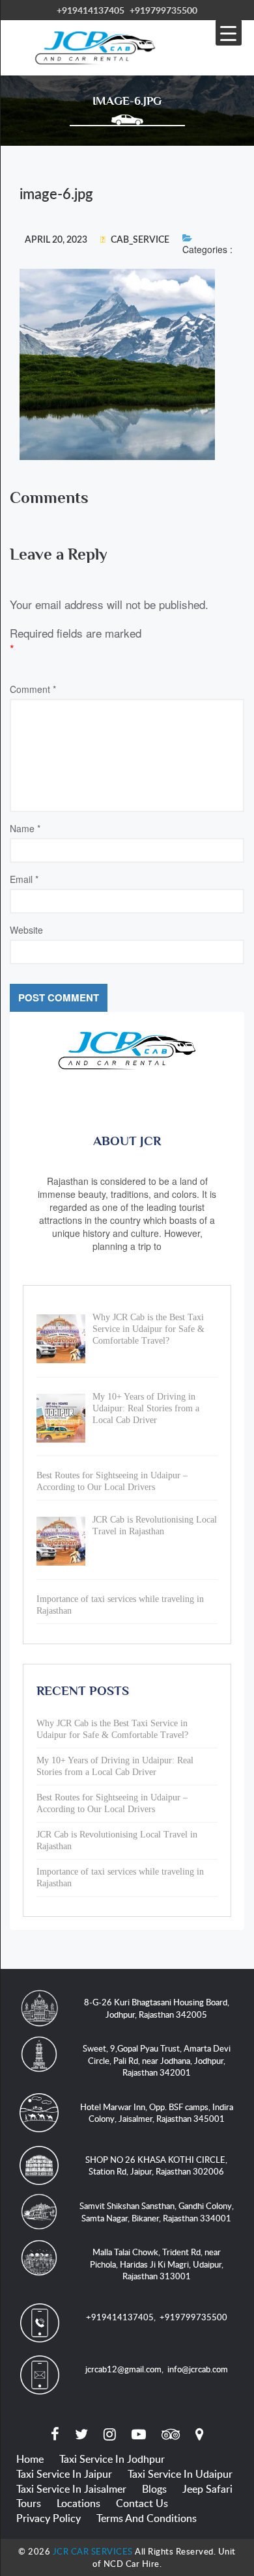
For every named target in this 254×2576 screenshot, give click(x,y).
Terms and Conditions (146, 2518)
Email (24, 879)
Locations (78, 2503)
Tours (28, 2503)
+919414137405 (90, 10)
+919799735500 (163, 10)
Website (26, 929)
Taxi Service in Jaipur (64, 2474)
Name (25, 828)
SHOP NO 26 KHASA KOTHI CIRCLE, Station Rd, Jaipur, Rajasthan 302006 (156, 2166)
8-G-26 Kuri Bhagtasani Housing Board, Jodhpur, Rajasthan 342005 (156, 2008)
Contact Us (142, 2503)
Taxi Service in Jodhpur (112, 2459)
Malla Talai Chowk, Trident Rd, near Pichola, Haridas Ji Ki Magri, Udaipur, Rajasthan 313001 (156, 2264)
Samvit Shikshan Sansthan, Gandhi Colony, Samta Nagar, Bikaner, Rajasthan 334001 (156, 2212)
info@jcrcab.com (197, 2369)
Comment (33, 689)
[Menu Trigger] (229, 33)
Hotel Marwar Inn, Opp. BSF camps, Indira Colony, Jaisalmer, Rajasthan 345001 (156, 2113)
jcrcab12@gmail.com (123, 2369)
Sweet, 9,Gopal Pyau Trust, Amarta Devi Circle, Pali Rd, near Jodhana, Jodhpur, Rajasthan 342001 (157, 2060)
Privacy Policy (48, 2518)
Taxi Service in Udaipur (180, 2474)
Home (30, 2459)
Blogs (154, 2489)
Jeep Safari (207, 2489)
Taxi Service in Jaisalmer (71, 2489)
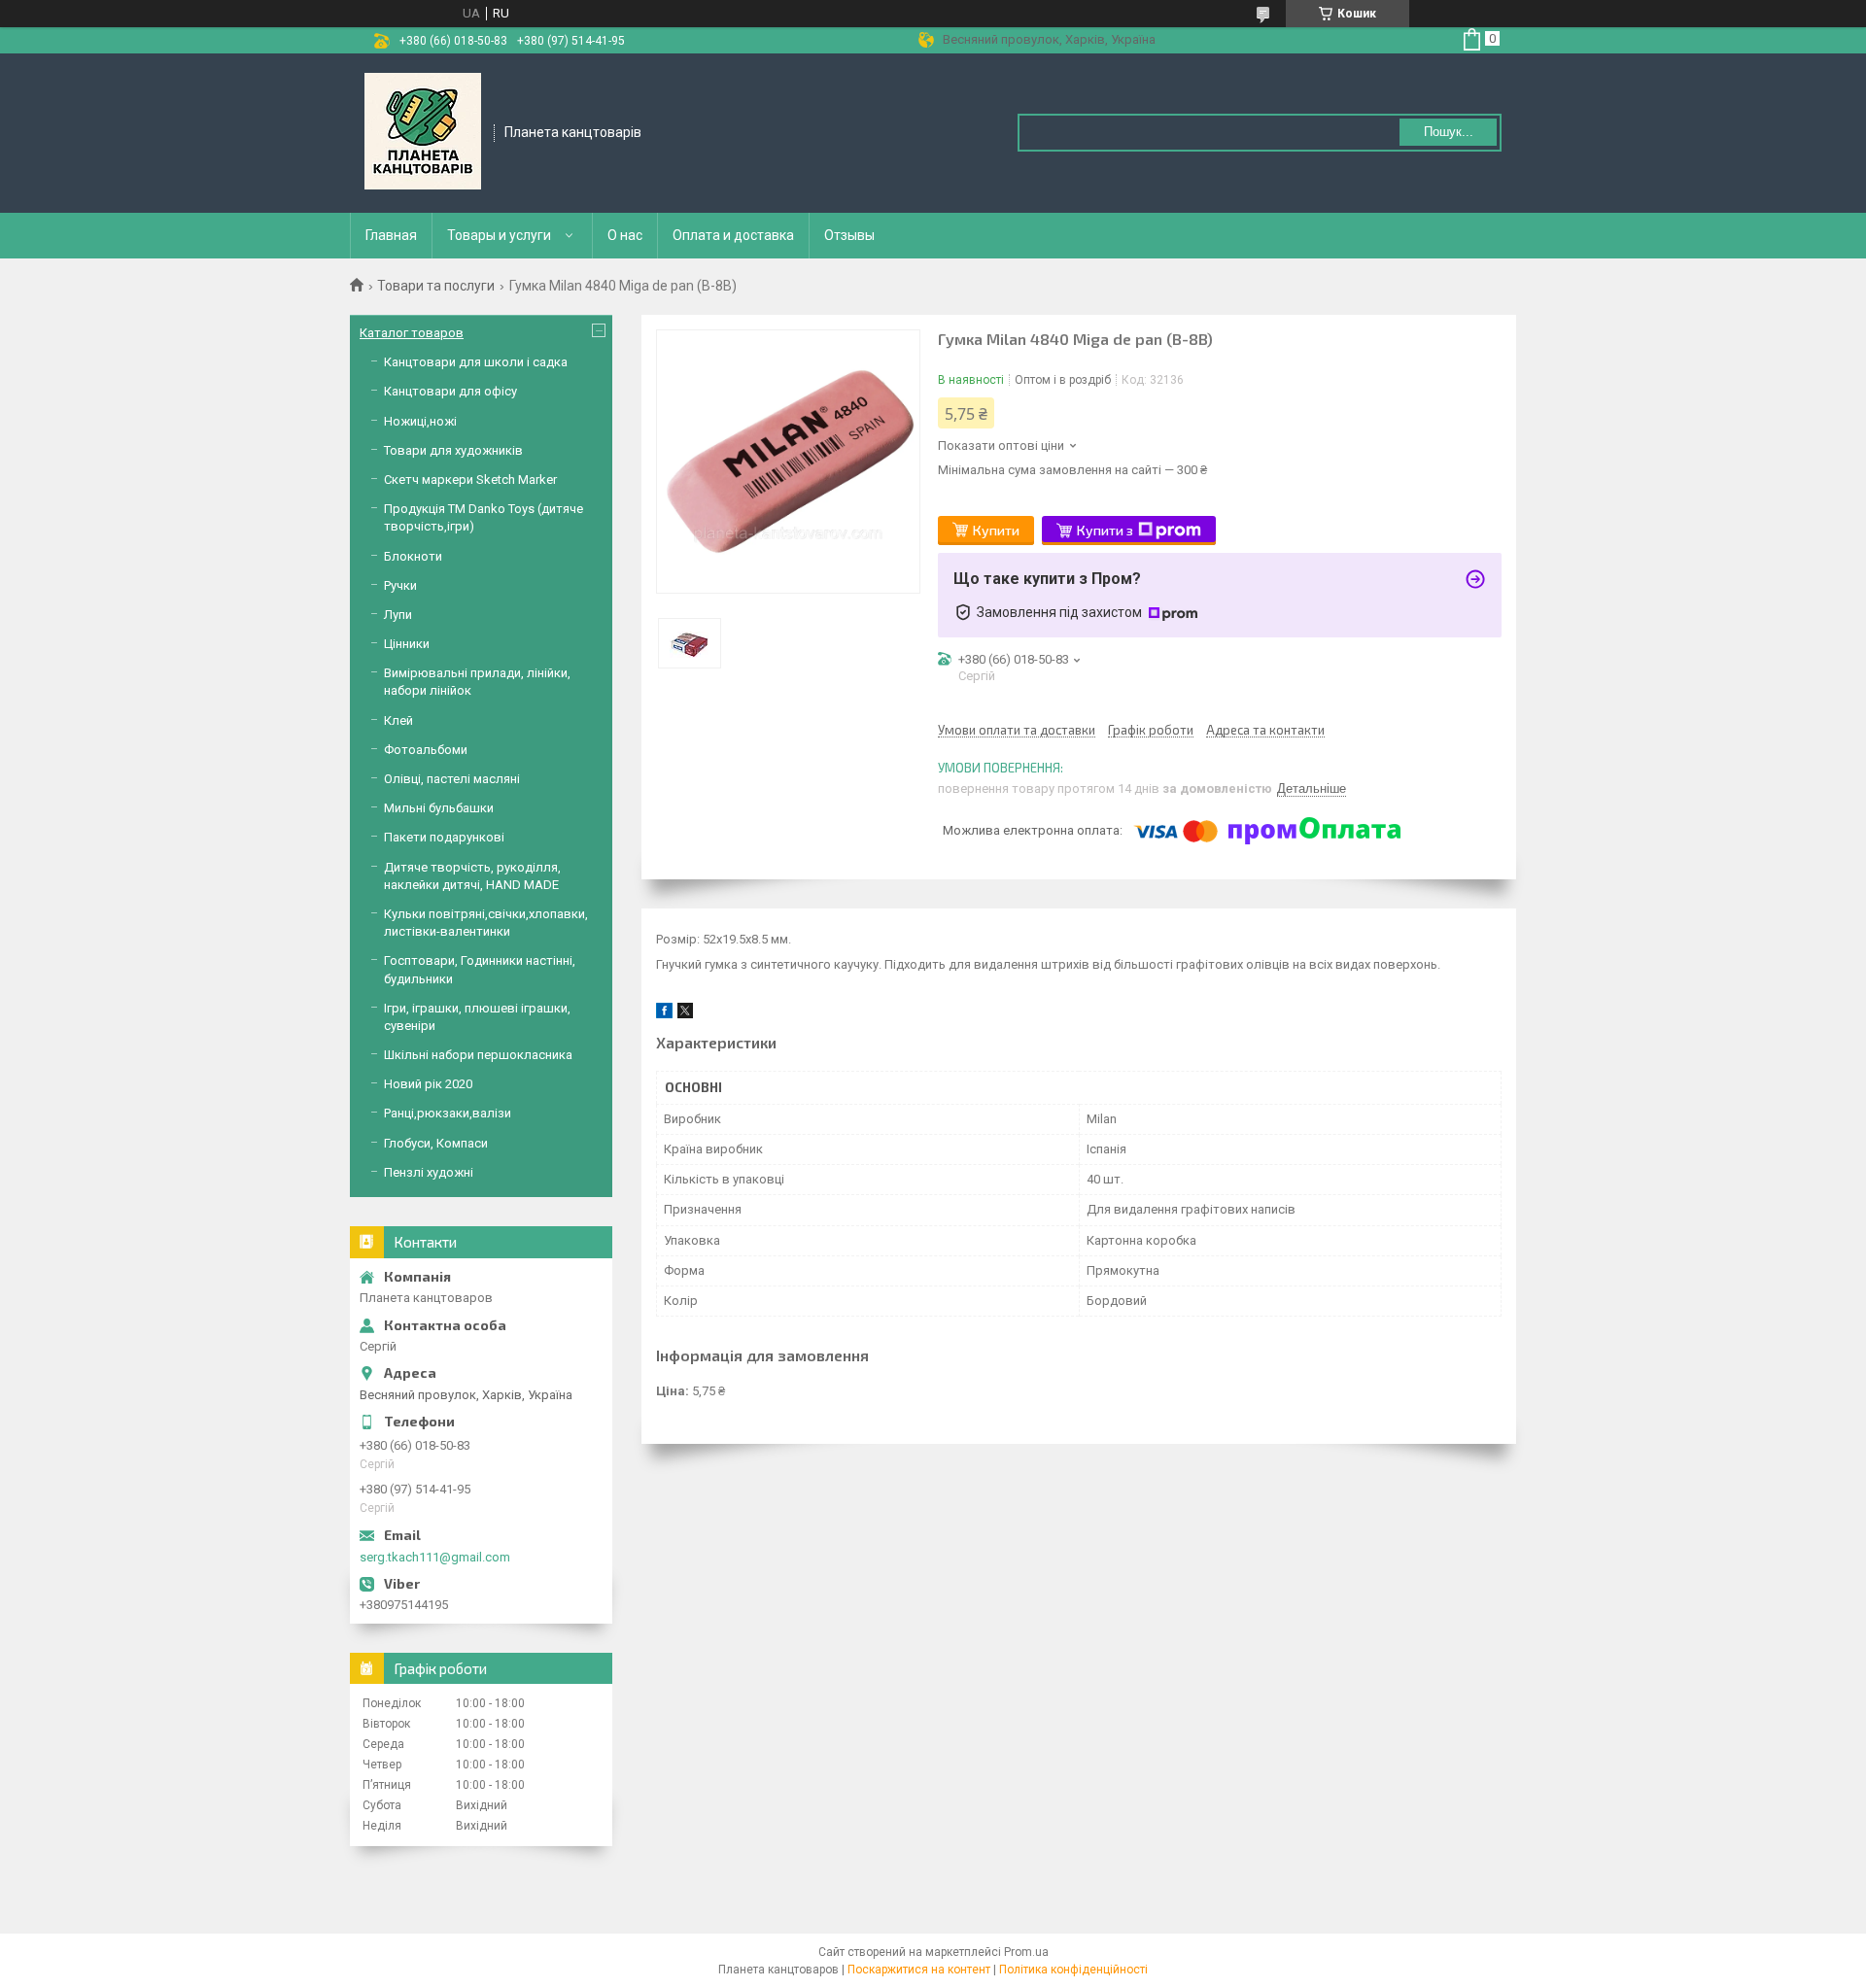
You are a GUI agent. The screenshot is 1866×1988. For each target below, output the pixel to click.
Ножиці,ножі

### Problem to work on
Across the listing above, state how many lines include the word "Jaisalmer", with nothing but the number in reply.

### Result below
2